Remembering legendary sportscaster Vin Scully
Vin Scully, who provided the soundtrack of summer for Dodgers fans for 67 seasons and called baseball games in a way that made it feel like he was sitting in your living room, died Tuesday. He was 94.
What they're saying: Joe Davis, who replaced Scully in 2017, reported the news to viewers in the bottom of the fifth inning at Oracle Park where, fittingly, the Dodgers were playing the Giants.
"There will never be another one like him. The greatest there ever has been and the greatest there ever will be."— Davis, via L.A. Times
The big picture: Scully's Hall of Fame career (1958-2016) spanned the Dodgers' move from Brooklyn to L.A., and the nation's move from transistor radios to streaming video. His voice is baseball's history.
Looking back: Born in 1927 in the Bronx, Scully was the son of a silk salesman who died of pneumonia when he was a child. He grew up playing stickball in the streets and attending games at the Polo Grounds.
- After briefly serving in the U.S. Navy, Scully attended Fordham University, where he played center field on the baseball team and flourished as a sports broadcaster for the school's radio station.
- After graduating in 1949, Scully worked as a fill-in at CBS Radio affiliate WTOP in Washington, D.C., where he did sports, news and weather and caught the ear of Dodgers broadcaster Red Barber.
- In 1953, the 25-year-old Scully became the youngest person to call the World Series. Five years later, he moved west with the Dodgers and quickly became as much a part of L.A. "as the freeways and the smog."
1956: Don Larsen's perfect game
"Got him! The greatest game ever pitched in baseball history by Don Larsen, a no-hitter, a perfect game in a World Series."
1965: Sandy Koufax's perfect game
"You can almost taste the pressure now. There are 29,000 people in the ballpark, and a million butterflies."
1974: Hank Aaron's 715th HR
"What a marvelous moment for baseball. What a marvelous moment for Atlanta and the state of Georgia. What a marvelous moment for the country and the world.
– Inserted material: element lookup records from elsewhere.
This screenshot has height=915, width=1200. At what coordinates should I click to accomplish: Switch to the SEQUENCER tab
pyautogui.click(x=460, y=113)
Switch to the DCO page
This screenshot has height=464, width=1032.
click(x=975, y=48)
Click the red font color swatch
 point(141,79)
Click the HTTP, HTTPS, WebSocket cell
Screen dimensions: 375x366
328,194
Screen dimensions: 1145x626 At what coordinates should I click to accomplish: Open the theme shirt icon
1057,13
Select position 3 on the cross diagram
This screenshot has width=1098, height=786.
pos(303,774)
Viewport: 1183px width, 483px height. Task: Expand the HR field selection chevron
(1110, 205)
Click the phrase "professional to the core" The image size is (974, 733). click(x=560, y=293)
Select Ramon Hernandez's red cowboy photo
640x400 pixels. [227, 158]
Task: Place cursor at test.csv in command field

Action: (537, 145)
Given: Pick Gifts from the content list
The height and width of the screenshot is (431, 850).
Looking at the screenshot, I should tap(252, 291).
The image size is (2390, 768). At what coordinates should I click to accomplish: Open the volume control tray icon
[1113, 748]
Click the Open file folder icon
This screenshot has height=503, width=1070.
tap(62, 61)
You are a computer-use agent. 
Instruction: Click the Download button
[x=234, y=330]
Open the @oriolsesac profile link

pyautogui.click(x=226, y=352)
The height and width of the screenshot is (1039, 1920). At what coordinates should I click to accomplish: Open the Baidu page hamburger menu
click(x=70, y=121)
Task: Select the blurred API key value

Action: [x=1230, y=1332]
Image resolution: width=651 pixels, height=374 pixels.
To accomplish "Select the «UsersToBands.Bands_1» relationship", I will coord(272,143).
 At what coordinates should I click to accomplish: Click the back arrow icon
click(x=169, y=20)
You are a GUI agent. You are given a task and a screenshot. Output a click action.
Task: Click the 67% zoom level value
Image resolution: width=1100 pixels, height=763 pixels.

A Black man is getting a standing ovation in the Deep South for breaking a record of an all-time baseball idol."
1986: Bill Buckner's error
"Little roller up along first ... Behind the bag! It gets through Buckner! Here comes Knight, and the Mets win it!"
1988: Kirk Gibson's walk-off
"High fly ball into right field! She is GONE!!! ... In a year that has been so improbable, the impossible has happened."
The last word: Scully would always open his broadcasts with the same familiar greeting — 14 words that possess such a profound warmth and will forever resonate on summer nights in the City of Angels...
"Hi everybody, and a very pleasant good evening to you wherever you may be."